Participante 2: Então se elas são mutuamente exclusivas, não pode ser um tipo de coisa de ‘às vezes’ que permitiria a vacilação. Se uma é real, então a outra não é. Não há nada mais que isso exceto o que é real.

Orador: Pule o degrau. O topo da escada. Se elas são mutuamente exclusivas, então não pode ser ambas.
Participante 2: Voltamos para a Verdade é tudo que há.

Orador: A versão que eu li hoje no texto... “A vontade de Deus é tudo o que há.” Este é o avançado da prática, modo de dizer. Primeiro você olha para todas as obstruções aparentes e vê que todas as obstruções são uma e então envolve tudo o que há. A verdade é a verdade e somente a verdade é verdadeira. Reconhecendo que não há nada causativo no mundo e que não há nada que possa ser controlado ou mudado no mundo. Absolutamente nada. Você tem que ter examinado e explorado muito profundamente para ver isso. Então isto abre caminho para, ‘A verdade é verdadeira e nada mais é verdadeiro.’ Mas tentar pular para o primeiro sem fazer um exame completo e chegar ao reconhecimento que não há nada que eu esconderia da luz, nenhum resto de personalidade...

Participante 2: Sem este exame, a declaração ‘A verdade é verdadeira e nada mais é verdadeiro’ poderia até ser qualquer coisa senão uma idéia? Nunca poderia ser uma experiência a menos que se faça o exame de todas as crenças que estão no caminho dela?

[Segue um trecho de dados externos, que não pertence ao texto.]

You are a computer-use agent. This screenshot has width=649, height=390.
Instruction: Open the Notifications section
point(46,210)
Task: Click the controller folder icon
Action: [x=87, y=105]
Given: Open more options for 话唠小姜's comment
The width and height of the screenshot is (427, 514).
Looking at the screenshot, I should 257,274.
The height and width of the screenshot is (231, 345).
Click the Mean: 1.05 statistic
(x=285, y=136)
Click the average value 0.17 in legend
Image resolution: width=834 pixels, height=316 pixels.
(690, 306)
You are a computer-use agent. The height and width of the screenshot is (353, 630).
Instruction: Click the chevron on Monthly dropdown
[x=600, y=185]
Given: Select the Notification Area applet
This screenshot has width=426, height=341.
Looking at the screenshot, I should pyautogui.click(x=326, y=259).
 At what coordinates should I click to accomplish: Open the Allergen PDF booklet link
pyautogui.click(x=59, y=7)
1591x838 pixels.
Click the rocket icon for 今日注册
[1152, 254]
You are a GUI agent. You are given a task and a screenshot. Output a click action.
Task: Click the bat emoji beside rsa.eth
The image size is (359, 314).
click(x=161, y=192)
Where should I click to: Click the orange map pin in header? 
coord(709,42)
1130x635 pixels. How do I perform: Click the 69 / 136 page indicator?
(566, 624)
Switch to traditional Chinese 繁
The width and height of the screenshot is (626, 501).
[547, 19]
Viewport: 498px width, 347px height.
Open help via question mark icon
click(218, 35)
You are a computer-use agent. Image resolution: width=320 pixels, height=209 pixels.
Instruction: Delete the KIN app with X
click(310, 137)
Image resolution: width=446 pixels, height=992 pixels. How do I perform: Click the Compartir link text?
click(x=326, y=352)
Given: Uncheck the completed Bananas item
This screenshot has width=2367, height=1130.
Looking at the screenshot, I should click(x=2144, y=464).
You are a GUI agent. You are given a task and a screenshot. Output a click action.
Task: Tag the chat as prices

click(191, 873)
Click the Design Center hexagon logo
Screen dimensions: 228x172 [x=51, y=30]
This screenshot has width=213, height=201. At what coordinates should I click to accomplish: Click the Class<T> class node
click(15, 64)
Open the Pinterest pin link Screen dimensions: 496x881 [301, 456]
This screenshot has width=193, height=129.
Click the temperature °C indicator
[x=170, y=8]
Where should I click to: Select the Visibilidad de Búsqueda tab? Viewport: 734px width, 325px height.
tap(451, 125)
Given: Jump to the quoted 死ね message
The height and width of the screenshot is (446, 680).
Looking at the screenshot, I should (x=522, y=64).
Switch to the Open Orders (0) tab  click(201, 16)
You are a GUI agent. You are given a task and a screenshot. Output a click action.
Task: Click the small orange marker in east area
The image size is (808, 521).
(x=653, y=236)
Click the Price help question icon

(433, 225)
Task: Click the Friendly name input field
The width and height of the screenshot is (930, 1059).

Orador: Isso mesmo. Além do mais este é um Curso que trabalho de baixo para cima, e não de cima para baixo. E não é apenas um caminho para a verdade...

Participante 2: É o único caminho para a verdade. Esta abordagem de baixo para cima.

Orador: Eu diria que uma outra versão para isto seria, ‘Você deve trazer as ilusões para a verdade.’ Você não pode trazer a verdade para as ilusões. Superficialmente pode parecer como um atalho e trazer a verdade para as ilusões. Mas o que você pode ver é que isto não funciona. Produz a ilusão da iluminação, não a experiência. Pergunte, ‘Na minha mente existe qualquer imagem que pode ser causativa ou que eu possa ainda controlar?’

Participante 1: Se a verdade é verdadeira e somente a verdade é verdade, então nada mais daquilo que eu penso é verdadeiro... como eu posso me sentir triste ou que alguém pode conversar demais (gargalhadas)...

Orador: É uma negação do ‘a verdade é verdadeira.’ Começar de baixo para cima é se agarrar a intenção de deixar-se conduzir pelo Espírito Santo e tê-lo orientando isso. É a partida de onde a mente assume o que ela é e o que presume ser verdadeiro e então descascando a cebola ou dissolvendo a questão. Isto é verdadeiramente trazer as ilusões à verdade. Isto traz a mente a um ponto de tranqüilidade onde toda a questão seria dissolvida, uma certeza onde as questões dissolvem-se na experiência, o silêncio.